Saved entries
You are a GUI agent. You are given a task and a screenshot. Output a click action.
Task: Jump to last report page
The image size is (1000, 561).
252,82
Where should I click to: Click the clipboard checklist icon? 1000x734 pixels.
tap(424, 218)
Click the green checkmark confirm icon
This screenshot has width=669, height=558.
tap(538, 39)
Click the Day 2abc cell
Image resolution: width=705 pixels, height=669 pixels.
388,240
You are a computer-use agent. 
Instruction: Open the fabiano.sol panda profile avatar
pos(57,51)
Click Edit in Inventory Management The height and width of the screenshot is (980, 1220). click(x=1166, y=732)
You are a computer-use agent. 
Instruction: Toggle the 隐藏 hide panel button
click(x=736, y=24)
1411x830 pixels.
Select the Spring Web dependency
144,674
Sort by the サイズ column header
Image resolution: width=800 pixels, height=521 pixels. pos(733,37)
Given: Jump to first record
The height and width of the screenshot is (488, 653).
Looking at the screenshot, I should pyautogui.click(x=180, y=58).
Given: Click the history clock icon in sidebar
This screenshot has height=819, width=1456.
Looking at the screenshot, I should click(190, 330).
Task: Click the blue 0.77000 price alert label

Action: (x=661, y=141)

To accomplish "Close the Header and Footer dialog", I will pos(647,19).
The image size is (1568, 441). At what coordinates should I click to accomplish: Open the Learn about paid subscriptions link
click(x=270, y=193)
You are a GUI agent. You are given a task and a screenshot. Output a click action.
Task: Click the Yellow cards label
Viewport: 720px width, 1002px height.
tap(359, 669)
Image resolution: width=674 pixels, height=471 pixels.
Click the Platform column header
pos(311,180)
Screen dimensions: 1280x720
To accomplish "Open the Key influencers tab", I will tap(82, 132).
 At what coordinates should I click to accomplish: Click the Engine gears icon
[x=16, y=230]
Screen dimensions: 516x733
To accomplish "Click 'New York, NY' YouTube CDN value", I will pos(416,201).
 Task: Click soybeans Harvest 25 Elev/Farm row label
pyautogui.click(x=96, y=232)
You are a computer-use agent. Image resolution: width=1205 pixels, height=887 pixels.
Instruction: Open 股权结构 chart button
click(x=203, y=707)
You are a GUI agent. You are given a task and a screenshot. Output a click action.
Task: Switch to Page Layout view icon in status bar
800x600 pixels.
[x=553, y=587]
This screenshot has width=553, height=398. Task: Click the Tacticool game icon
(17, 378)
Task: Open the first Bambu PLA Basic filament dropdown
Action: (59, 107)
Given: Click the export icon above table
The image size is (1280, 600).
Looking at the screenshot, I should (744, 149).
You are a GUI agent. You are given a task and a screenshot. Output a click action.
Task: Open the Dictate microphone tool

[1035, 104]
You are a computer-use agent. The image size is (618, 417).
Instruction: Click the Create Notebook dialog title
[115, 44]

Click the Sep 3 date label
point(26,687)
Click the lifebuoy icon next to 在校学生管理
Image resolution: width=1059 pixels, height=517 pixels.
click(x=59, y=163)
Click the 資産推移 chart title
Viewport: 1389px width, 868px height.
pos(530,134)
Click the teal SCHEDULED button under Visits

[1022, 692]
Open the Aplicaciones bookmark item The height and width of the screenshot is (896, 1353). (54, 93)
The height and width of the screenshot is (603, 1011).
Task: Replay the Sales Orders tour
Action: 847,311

• [What the task requires] Would you print exactly, and only, the lines of the data above from the line with "Instruction: Toggle the 隐藏 hide panel button" through the line with "Screen dimensions: 516x733", inclusive?

• [Your solution]
Instruction: Toggle the 隐藏 hide panel button
click(x=736, y=24)
1411x830 pixels.
Select the Spring Web dependency
144,674
Sort by the サイズ column header
Image resolution: width=800 pixels, height=521 pixels. pos(733,37)
Given: Jump to first record
The height and width of the screenshot is (488, 653).
Looking at the screenshot, I should pyautogui.click(x=180, y=58).
Given: Click the history clock icon in sidebar
This screenshot has height=819, width=1456.
Looking at the screenshot, I should click(190, 330).
Task: Click the blue 0.77000 price alert label

Action: (x=661, y=141)

To accomplish "Close the Header and Footer dialog", I will pos(647,19).
The image size is (1568, 441). At what coordinates should I click to accomplish: Open the Learn about paid subscriptions link
click(x=270, y=193)
You are a GUI agent. You are given a task and a screenshot. Output a click action.
Task: Click the Yellow cards label
Viewport: 720px width, 1002px height.
tap(359, 669)
Image resolution: width=674 pixels, height=471 pixels.
Click the Platform column header
pos(311,180)
Screen dimensions: 1280x720
To accomplish "Open the Key influencers tab", I will tap(82, 132).
 At what coordinates should I click to accomplish: Click the Engine gears icon
[x=16, y=230]
Screen dimensions: 516x733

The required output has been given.